[BEGIN DATA SHOWN]

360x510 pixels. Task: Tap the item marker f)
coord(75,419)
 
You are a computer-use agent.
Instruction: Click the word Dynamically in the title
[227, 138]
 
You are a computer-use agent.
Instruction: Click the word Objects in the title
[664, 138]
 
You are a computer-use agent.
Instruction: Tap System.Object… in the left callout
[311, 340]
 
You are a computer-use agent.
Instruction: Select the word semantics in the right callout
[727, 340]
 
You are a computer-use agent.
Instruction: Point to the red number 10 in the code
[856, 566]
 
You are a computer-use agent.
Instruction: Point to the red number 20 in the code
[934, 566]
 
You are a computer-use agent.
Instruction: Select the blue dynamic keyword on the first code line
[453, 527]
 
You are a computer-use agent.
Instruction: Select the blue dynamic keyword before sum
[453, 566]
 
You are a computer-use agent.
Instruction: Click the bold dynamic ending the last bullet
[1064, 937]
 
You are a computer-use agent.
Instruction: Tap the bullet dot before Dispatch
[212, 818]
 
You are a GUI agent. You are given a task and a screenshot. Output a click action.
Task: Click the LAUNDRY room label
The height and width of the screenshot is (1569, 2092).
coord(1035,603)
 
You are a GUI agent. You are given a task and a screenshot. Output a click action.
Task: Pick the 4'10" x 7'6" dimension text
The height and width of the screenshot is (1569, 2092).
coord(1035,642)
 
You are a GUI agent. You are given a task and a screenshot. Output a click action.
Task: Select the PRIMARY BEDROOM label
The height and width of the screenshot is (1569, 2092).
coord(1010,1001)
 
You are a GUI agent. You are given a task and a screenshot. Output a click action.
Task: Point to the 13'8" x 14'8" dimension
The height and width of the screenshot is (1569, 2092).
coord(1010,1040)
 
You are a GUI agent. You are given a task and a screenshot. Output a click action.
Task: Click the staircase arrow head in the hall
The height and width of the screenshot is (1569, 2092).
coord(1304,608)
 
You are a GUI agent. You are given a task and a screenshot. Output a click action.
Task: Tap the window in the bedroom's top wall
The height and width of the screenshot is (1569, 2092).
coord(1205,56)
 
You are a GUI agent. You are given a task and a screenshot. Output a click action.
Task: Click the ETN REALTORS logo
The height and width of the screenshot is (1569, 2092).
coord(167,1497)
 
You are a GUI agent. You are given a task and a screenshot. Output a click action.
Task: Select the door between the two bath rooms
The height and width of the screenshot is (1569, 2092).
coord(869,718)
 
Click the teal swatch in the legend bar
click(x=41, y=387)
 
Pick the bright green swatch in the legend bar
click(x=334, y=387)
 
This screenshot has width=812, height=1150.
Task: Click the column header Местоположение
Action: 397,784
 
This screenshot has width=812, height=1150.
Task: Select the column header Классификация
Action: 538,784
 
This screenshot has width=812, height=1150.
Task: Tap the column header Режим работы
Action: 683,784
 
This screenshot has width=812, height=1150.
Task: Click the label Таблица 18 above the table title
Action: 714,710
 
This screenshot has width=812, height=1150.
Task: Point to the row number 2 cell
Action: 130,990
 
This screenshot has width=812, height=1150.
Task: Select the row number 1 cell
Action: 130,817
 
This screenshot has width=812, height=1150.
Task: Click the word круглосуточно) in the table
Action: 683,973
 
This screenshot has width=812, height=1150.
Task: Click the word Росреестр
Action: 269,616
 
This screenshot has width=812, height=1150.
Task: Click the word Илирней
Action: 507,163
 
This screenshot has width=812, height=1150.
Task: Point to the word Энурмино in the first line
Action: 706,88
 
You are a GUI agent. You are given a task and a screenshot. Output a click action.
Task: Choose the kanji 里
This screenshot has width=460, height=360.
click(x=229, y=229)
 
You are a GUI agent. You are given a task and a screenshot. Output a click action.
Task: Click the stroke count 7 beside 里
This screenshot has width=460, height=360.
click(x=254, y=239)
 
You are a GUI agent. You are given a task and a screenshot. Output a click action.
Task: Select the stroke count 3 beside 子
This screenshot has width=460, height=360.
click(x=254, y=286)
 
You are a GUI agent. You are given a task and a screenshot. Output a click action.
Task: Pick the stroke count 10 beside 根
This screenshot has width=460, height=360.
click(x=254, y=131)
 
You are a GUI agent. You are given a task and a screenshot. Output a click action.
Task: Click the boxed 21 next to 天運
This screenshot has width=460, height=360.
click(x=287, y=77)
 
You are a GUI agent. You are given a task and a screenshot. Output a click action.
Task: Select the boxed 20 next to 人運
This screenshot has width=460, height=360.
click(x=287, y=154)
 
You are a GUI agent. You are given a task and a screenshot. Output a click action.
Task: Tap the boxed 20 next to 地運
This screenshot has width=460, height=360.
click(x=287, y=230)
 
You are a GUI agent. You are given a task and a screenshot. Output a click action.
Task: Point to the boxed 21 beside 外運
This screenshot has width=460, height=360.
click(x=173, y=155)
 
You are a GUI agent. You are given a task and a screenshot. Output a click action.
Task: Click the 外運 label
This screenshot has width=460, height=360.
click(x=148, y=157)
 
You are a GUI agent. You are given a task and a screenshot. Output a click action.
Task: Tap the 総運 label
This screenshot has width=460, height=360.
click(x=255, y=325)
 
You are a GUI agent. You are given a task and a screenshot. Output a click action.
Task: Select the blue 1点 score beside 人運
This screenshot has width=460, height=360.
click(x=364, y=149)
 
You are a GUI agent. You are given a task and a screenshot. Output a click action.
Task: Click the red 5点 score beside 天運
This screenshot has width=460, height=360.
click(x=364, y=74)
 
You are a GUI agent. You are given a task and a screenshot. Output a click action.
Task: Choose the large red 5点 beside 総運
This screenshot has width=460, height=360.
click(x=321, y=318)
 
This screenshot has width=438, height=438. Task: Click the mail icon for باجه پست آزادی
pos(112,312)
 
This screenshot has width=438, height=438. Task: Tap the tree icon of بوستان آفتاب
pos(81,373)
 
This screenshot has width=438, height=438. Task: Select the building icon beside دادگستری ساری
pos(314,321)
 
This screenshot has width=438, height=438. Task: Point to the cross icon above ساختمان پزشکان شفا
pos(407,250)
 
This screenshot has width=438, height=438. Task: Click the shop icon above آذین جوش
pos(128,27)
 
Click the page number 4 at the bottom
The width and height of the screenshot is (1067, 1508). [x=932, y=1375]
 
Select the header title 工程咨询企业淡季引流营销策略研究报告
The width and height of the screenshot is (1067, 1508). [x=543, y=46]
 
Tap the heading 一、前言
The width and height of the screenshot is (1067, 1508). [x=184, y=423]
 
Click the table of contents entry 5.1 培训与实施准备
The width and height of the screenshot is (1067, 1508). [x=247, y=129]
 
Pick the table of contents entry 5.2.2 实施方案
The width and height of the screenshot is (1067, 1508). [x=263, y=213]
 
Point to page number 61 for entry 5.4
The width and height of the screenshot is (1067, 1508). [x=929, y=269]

[END DATA SHOWN]

Copy all the records again, putting "desktop assistant" in place of every "computer-use agent" and changing nothing else.

RIGHT ANSWER
360x510 pixels. Task: Tap the item marker f)
coord(75,419)
 
You are a desktop assistant.
Instruction: Click the word Dynamically in the title
[227, 138]
 
You are a desktop assistant.
Instruction: Click the word Objects in the title
[664, 138]
 
You are a desktop assistant.
Instruction: Tap System.Object… in the left callout
[311, 340]
 
You are a desktop assistant.
Instruction: Select the word semantics in the right callout
[727, 340]
 
You are a desktop assistant.
Instruction: Point to the red number 10 in the code
[856, 566]
 
You are a desktop assistant.
Instruction: Point to the red number 20 in the code
[934, 566]
 
You are a desktop assistant.
Instruction: Select the blue dynamic keyword on the first code line
[453, 527]
 
You are a desktop assistant.
Instruction: Select the blue dynamic keyword before sum
[453, 566]
 
You are a desktop assistant.
Instruction: Click the bold dynamic ending the last bullet
[1064, 937]
 
You are a desktop assistant.
Instruction: Tap the bullet dot before Dispatch
[212, 818]
 
You are a GUI agent. You are given a task and a screenshot. Output a click action.
Task: Click the LAUNDRY room label
The height and width of the screenshot is (1569, 2092).
coord(1035,603)
 
You are a GUI agent. You are given a task and a screenshot. Output a click action.
Task: Pick the 4'10" x 7'6" dimension text
The height and width of the screenshot is (1569, 2092).
coord(1035,642)
 
You are a GUI agent. You are given a task and a screenshot. Output a click action.
Task: Select the PRIMARY BEDROOM label
The height and width of the screenshot is (1569, 2092).
coord(1010,1001)
 
You are a GUI agent. You are given a task and a screenshot. Output a click action.
Task: Point to the 13'8" x 14'8" dimension
The height and width of the screenshot is (1569, 2092).
coord(1010,1040)
 
You are a GUI agent. You are given a task and a screenshot. Output a click action.
Task: Click the staircase arrow head in the hall
The height and width of the screenshot is (1569, 2092).
coord(1304,608)
 
You are a GUI agent. You are given a task and a screenshot. Output a click action.
Task: Tap the window in the bedroom's top wall
The height and width of the screenshot is (1569, 2092).
coord(1205,56)
 
You are a GUI agent. You are given a task and a screenshot. Output a click action.
Task: Click the ETN REALTORS logo
The height and width of the screenshot is (1569, 2092).
coord(167,1497)
 
You are a GUI agent. You are given a task and a screenshot. Output a click action.
Task: Select the door between the two bath rooms
The height and width of the screenshot is (1569, 2092).
coord(869,718)
 
Click the teal swatch in the legend bar
click(x=41, y=387)
 
Pick the bright green swatch in the legend bar
click(x=334, y=387)
 
This screenshot has width=812, height=1150.
Task: Click the column header Местоположение
Action: 397,784
 
This screenshot has width=812, height=1150.
Task: Select the column header Классификация
Action: 538,784
 
This screenshot has width=812, height=1150.
Task: Tap the column header Режим работы
Action: 683,784
 
This screenshot has width=812, height=1150.
Task: Click the label Таблица 18 above the table title
Action: 714,710
 
This screenshot has width=812, height=1150.
Task: Point to the row number 2 cell
Action: 130,990
 
This screenshot has width=812, height=1150.
Task: Select the row number 1 cell
Action: 130,817
 
This screenshot has width=812, height=1150.
Task: Click the word круглосуточно) in the table
Action: 683,973
 
This screenshot has width=812, height=1150.
Task: Click the word Росреестр
Action: 269,616
 
This screenshot has width=812, height=1150.
Task: Click the word Илирней
Action: 507,163
 
This screenshot has width=812, height=1150.
Task: Point to the word Энурмино in the first line
Action: 706,88
 
You are a GUI agent. You are given a task and a screenshot. Output a click action.
Task: Choose the kanji 里
This screenshot has width=460, height=360.
click(x=229, y=229)
 
You are a GUI agent. You are given a task and a screenshot. Output a click action.
Task: Click the stroke count 7 beside 里
This screenshot has width=460, height=360.
click(x=254, y=239)
 
You are a GUI agent. You are given a task and a screenshot. Output a click action.
Task: Select the stroke count 3 beside 子
This screenshot has width=460, height=360.
click(x=254, y=286)
 
You are a GUI agent. You are given a task and a screenshot. Output a click action.
Task: Pick the stroke count 10 beside 根
This screenshot has width=460, height=360.
click(x=254, y=131)
 
You are a GUI agent. You are given a task and a screenshot. Output a click action.
Task: Click the boxed 21 next to 天運
This screenshot has width=460, height=360.
click(x=287, y=77)
 
You are a GUI agent. You are given a task and a screenshot. Output a click action.
Task: Select the boxed 20 next to 人運
This screenshot has width=460, height=360.
click(x=287, y=154)
 
You are a GUI agent. You are given a task and a screenshot. Output a click action.
Task: Tap the boxed 20 next to 地運
This screenshot has width=460, height=360.
click(x=287, y=230)
 
You are a GUI agent. You are given a task and a screenshot. Output a click action.
Task: Point to the boxed 21 beside 外運
This screenshot has width=460, height=360.
click(x=173, y=155)
 
You are a GUI agent. You are given a task and a screenshot. Output a click action.
Task: Click the 外運 label
This screenshot has width=460, height=360.
click(x=148, y=157)
 
You are a GUI agent. You are given a task and a screenshot. Output a click action.
Task: Tap the 総運 label
This screenshot has width=460, height=360.
click(x=255, y=325)
 
You are a GUI agent. You are given a task and a screenshot. Output a click action.
Task: Select the blue 1点 score beside 人運
This screenshot has width=460, height=360.
click(x=364, y=149)
 
You are a GUI agent. You are given a task and a screenshot. Output a click action.
Task: Click the red 5点 score beside 天運
This screenshot has width=460, height=360.
click(x=364, y=74)
 
You are a GUI agent. You are given a task and a screenshot. Output a click action.
Task: Choose the large red 5点 beside 総運
This screenshot has width=460, height=360.
click(x=321, y=318)
 
This screenshot has width=438, height=438. Task: Click the mail icon for باجه پست آزادی
pos(112,312)
 
This screenshot has width=438, height=438. Task: Tap the tree icon of بوستان آفتاب
pos(81,373)
 
This screenshot has width=438, height=438. Task: Select the building icon beside دادگستری ساری
pos(314,321)
 
This screenshot has width=438, height=438. Task: Point to the cross icon above ساختمان پزشکان شفا
pos(407,250)
 
This screenshot has width=438, height=438. Task: Click the shop icon above آذین جوش
pos(128,27)
 
Click the page number 4 at the bottom
The width and height of the screenshot is (1067, 1508). [x=932, y=1375]
 
Select the header title 工程咨询企业淡季引流营销策略研究报告
The width and height of the screenshot is (1067, 1508). [x=543, y=46]
 
Tap the heading 一、前言
The width and height of the screenshot is (1067, 1508). [x=184, y=423]
 
Click the table of contents entry 5.1 培训与实施准备
The width and height of the screenshot is (1067, 1508). [x=247, y=129]
 
Pick the table of contents entry 5.2.2 实施方案
The width and height of the screenshot is (1067, 1508). [x=263, y=213]
 
Point to page number 61 for entry 5.4
The width and height of the screenshot is (1067, 1508). [x=929, y=269]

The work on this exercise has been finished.